**What is required**
Copy the entries below without any change, from the line containing "Follow the 'edit profile' text link" through the line containing "click(752, 178)", and only those lines.

**Data shown**
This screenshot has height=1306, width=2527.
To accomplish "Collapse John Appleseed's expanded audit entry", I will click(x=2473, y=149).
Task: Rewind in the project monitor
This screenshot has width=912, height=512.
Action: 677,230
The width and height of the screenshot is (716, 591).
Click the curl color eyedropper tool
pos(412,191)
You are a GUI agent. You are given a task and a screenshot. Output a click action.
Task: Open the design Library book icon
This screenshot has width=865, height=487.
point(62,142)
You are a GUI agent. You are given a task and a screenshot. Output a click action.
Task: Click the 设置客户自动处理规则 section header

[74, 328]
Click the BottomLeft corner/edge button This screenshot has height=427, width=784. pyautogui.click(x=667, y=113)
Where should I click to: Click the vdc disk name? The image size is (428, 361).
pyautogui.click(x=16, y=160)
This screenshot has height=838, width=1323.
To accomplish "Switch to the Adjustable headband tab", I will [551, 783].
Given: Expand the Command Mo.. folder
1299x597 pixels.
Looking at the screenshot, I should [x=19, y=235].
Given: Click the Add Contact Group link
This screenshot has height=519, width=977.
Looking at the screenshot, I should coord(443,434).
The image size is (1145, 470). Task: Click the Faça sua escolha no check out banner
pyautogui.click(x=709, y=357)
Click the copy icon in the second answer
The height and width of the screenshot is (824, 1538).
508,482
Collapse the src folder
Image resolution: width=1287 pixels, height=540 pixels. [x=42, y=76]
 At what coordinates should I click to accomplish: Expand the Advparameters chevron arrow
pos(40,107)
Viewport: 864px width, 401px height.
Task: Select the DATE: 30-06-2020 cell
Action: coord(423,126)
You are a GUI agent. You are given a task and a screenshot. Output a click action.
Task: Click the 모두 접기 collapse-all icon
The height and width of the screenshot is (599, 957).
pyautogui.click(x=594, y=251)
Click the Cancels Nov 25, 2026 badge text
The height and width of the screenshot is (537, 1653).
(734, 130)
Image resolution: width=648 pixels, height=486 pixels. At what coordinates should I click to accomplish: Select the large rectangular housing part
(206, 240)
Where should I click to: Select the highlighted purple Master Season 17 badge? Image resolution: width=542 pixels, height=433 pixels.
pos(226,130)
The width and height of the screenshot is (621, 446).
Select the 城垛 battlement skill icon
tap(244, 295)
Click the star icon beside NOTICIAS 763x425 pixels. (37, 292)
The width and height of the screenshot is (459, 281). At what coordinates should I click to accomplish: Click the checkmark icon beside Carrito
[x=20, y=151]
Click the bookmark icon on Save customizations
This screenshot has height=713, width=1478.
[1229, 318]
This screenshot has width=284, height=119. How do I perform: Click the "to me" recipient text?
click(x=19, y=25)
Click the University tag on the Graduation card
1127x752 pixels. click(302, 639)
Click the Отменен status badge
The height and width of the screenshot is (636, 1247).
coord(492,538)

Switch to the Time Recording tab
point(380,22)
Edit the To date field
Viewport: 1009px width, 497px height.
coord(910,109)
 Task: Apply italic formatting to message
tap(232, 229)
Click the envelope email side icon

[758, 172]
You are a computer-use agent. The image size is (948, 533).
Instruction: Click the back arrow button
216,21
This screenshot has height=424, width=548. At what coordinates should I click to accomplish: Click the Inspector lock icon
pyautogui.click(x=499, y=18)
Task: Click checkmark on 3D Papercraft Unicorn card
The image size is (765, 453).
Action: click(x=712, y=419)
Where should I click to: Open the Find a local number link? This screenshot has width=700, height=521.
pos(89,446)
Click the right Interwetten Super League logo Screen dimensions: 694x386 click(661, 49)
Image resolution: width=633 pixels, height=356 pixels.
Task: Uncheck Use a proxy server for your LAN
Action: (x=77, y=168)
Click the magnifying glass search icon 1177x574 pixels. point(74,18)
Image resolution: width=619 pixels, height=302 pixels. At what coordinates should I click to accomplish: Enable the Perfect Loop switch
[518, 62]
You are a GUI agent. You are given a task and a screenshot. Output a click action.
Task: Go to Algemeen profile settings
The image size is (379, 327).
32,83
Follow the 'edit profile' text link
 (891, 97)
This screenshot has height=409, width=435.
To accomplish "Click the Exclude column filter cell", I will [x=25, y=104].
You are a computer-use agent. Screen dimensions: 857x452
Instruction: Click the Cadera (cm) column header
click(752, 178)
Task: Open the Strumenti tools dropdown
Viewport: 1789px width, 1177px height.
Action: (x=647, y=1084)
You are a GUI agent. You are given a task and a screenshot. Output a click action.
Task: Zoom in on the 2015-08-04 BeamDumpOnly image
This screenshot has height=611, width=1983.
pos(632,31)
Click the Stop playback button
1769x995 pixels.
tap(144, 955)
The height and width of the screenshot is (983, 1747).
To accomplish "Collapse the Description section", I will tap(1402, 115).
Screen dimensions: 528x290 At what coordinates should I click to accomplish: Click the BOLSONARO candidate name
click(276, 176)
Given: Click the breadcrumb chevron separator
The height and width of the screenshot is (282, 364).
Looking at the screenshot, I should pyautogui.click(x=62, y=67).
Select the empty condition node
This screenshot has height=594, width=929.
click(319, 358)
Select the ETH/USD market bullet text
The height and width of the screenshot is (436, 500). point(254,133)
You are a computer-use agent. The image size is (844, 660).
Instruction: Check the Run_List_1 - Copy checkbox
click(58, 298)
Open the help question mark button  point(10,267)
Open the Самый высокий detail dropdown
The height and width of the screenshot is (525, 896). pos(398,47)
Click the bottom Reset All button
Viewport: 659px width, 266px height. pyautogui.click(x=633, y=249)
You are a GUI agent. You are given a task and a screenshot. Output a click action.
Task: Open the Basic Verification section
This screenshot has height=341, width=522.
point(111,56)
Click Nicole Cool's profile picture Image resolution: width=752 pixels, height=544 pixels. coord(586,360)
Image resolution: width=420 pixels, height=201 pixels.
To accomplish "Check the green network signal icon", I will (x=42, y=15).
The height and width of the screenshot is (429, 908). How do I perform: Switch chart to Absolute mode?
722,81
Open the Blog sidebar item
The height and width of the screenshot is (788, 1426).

**Problem solution**
Follow the 'edit profile' text link
 (891, 97)
This screenshot has height=409, width=435.
To accomplish "Click the Exclude column filter cell", I will [x=25, y=104].
You are a computer-use agent. Screen dimensions: 857x452
Instruction: Click the Cadera (cm) column header
click(752, 178)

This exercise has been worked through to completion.